Поверх кишечнорастворимой акриловой оболочки наносится слой, содержащий фолиевую кислоту (т.е. витаминосодержащий слой). Таким образом, это соединение находится в дополнительном слое снаружи кишечнорастворимой оболочки. В комбинированных препаратах железа фолиевую кислоту следует отделять от FeSO4, так как птеридиновая часть фолиевой кислоты имеет тенденцию образовывать комплексы с ионами металлов. Между компонентами наносится слой кишечнорастворимого покрытия, который выполняет две функции: отделяет фолиевую кислоту и сульфат железа друг от друга и обеспечивает высвобождение FeSO4 не в желудке, что снижает количество нежелательных явлений со стороны ЖКТ.
Использование в составе вспомогательных компонентов небольшого количества аскорбиновой кислоты, покрытой оболочкой, в качестве восстанавливающего вещества (антиоксиданта) и катализатора окислительно-восстановительного процесса так же способствует снижению количества нежелательных реакций со стороны ЖКТ.

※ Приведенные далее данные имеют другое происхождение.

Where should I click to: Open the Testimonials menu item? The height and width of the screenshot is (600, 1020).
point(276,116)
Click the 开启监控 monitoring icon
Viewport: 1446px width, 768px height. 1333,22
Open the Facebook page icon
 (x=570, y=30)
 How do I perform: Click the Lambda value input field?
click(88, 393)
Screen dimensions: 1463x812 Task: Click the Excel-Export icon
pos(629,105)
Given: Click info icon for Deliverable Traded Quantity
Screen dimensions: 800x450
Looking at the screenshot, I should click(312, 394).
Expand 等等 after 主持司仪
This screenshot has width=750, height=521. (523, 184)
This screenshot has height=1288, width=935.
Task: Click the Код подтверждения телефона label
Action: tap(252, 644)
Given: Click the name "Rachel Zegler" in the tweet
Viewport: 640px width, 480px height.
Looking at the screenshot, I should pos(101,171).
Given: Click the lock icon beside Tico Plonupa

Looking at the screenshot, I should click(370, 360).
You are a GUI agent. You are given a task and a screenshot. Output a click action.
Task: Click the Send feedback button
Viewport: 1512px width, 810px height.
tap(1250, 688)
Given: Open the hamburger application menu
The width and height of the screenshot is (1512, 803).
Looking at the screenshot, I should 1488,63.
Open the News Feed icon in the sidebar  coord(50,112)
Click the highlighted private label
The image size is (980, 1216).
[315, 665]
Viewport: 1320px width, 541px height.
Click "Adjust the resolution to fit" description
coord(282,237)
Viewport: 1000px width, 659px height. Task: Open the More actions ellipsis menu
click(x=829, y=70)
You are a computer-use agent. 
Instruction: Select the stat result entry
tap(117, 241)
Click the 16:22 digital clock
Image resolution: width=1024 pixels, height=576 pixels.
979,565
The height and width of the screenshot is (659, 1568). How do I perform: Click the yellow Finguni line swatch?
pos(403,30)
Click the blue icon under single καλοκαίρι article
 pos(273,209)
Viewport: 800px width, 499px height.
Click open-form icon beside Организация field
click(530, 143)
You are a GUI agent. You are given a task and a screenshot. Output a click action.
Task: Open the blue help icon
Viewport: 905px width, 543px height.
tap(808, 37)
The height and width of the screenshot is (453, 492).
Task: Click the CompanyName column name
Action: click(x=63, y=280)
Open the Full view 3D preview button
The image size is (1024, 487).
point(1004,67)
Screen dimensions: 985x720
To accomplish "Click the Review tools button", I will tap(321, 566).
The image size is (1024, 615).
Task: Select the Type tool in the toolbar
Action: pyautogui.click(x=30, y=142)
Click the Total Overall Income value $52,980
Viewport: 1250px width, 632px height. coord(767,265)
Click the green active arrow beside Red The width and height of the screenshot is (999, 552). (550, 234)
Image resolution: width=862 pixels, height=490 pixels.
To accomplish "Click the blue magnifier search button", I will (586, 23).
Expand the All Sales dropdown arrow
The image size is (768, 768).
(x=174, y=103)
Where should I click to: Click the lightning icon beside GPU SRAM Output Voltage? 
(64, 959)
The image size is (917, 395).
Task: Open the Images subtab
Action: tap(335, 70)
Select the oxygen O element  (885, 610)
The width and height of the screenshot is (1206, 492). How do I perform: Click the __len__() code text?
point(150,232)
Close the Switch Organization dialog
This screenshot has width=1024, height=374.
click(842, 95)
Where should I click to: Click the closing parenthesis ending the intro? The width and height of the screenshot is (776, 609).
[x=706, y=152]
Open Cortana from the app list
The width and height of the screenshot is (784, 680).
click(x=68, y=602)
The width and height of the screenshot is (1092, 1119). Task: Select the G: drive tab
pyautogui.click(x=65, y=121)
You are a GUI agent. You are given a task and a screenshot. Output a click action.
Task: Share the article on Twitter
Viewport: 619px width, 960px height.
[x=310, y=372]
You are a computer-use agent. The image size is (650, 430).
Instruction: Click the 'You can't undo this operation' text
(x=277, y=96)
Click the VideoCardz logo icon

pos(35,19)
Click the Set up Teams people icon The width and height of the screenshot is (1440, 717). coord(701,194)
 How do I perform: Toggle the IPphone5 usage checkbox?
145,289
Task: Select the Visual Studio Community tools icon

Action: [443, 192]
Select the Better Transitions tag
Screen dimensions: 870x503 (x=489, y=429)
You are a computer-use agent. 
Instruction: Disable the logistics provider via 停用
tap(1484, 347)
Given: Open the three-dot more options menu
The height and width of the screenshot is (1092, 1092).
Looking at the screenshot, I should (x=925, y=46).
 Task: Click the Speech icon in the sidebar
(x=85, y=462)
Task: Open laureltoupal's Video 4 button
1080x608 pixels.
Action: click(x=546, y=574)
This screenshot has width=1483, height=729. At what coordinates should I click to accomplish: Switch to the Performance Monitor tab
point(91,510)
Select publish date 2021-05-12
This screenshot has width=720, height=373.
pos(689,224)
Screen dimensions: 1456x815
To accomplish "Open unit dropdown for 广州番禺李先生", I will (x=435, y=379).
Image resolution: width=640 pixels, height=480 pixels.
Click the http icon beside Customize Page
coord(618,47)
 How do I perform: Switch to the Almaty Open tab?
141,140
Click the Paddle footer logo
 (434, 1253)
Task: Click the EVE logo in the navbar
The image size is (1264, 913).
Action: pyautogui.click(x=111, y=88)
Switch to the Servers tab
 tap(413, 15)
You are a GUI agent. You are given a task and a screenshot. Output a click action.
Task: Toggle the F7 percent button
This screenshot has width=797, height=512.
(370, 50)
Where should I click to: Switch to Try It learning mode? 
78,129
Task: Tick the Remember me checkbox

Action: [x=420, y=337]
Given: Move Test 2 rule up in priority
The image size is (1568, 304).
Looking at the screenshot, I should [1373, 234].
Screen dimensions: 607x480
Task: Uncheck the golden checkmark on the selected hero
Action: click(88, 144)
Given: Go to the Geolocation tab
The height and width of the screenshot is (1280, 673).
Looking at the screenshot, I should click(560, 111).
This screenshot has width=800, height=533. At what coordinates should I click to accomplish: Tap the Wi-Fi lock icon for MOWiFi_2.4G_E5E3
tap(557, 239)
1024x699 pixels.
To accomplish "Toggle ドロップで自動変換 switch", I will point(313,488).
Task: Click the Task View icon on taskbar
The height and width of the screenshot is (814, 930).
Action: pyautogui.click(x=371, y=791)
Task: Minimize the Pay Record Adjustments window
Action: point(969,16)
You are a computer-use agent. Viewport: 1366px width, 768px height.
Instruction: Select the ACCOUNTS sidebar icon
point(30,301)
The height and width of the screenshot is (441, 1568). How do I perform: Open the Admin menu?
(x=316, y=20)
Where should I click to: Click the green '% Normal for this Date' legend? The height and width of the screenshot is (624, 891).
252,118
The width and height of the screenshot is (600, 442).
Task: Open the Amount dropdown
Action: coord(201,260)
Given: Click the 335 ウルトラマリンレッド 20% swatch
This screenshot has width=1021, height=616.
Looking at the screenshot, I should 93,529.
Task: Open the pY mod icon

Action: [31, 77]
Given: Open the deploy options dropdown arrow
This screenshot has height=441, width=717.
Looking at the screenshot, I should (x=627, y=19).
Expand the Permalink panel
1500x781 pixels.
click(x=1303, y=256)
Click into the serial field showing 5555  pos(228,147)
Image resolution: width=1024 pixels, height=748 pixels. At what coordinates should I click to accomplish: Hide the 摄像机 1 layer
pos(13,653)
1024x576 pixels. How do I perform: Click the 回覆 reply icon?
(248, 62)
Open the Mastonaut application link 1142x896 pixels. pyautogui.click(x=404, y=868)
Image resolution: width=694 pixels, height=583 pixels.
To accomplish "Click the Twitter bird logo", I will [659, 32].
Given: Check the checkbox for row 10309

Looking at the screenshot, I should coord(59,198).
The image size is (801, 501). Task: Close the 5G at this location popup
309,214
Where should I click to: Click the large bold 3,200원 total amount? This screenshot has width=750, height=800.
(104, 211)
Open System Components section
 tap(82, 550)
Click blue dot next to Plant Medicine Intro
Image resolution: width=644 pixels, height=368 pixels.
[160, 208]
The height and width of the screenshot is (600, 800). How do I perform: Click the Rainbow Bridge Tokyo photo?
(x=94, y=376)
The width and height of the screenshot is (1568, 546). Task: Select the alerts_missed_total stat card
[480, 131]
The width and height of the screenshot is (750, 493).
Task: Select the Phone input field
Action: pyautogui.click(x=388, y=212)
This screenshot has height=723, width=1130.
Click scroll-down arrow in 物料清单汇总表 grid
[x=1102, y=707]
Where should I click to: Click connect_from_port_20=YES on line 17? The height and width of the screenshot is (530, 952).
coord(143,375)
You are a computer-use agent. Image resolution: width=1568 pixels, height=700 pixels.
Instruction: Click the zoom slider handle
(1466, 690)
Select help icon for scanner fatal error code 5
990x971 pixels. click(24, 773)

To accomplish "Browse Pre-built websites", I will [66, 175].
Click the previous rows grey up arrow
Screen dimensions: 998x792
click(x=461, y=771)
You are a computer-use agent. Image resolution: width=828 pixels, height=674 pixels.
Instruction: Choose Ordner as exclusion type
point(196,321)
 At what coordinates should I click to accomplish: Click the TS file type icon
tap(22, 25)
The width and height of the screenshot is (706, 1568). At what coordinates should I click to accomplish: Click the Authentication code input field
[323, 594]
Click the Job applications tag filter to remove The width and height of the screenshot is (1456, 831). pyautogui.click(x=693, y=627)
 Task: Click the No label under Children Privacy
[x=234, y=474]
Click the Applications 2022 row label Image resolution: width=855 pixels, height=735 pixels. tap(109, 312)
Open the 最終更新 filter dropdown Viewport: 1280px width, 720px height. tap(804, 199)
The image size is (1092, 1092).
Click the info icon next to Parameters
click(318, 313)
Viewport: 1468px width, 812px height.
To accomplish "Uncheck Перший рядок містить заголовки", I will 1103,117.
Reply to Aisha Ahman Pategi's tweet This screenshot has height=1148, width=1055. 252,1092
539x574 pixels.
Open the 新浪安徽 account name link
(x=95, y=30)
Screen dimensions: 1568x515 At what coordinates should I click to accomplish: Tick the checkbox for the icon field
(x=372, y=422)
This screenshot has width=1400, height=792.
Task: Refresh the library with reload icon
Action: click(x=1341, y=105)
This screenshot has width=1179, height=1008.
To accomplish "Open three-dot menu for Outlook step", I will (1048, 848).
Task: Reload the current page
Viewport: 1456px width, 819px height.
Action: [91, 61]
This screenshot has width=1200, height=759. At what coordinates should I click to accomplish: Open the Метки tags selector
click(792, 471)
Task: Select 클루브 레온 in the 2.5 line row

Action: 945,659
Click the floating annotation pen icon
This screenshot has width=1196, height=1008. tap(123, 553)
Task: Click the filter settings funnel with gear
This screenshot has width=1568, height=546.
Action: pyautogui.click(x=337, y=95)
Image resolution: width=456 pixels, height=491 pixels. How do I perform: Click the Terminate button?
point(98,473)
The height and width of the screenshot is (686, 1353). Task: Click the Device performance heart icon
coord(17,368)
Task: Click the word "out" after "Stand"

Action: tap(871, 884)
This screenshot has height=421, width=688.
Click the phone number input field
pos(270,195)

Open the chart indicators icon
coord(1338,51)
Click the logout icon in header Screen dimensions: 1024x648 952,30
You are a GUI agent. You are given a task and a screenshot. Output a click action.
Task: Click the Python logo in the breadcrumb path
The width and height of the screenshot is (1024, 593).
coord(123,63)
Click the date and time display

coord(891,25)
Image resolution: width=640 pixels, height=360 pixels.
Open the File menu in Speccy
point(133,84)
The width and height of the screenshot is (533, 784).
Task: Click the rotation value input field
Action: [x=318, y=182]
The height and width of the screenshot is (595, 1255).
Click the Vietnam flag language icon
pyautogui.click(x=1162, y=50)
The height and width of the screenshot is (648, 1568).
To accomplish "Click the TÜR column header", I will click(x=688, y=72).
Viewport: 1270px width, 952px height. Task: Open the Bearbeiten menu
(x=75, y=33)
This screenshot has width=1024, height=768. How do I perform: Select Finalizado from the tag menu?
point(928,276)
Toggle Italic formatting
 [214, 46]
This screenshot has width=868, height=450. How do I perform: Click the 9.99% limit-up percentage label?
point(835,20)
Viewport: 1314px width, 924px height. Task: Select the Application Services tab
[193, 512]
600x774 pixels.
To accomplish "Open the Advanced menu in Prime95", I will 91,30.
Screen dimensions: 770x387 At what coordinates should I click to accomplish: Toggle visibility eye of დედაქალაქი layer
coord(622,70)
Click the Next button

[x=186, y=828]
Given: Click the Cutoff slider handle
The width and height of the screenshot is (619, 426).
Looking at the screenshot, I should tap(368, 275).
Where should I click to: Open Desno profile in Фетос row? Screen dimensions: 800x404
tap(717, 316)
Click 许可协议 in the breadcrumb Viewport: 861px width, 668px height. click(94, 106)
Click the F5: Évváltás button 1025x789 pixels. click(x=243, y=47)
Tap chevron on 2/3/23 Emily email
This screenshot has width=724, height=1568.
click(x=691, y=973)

В результате лекарственные формы с модифицированным высвобождением позволяют решать все основные задачи по оптимизации фармакотерапии: изменять скорость, продолжительность и место высвобождения лекарственного вещества, а также интенсивность терапевтического эффекта.
ЗАКЛЮЧЕНИЕ
Количественный и качественный состав лекарственных препаратов железа сильно варьирует: двух- и трехвалентные соединения, высоко- и низкодозированные, односоставные и комбинированные, немедленного и модифицированного высвобождения. Все препараты предназначены для проведения длительной заместительной терапии, в связи с чем одним из ключевых факторов ее эффективности является комплаентность пациента. Ключевые стратегии повышения безопасности фармакотерапии железодефицита обеспечивают снижение частоты и выраженности нежелательных явлений и способствуют повышению эффективности фармакотерапии железодефицитных состояний.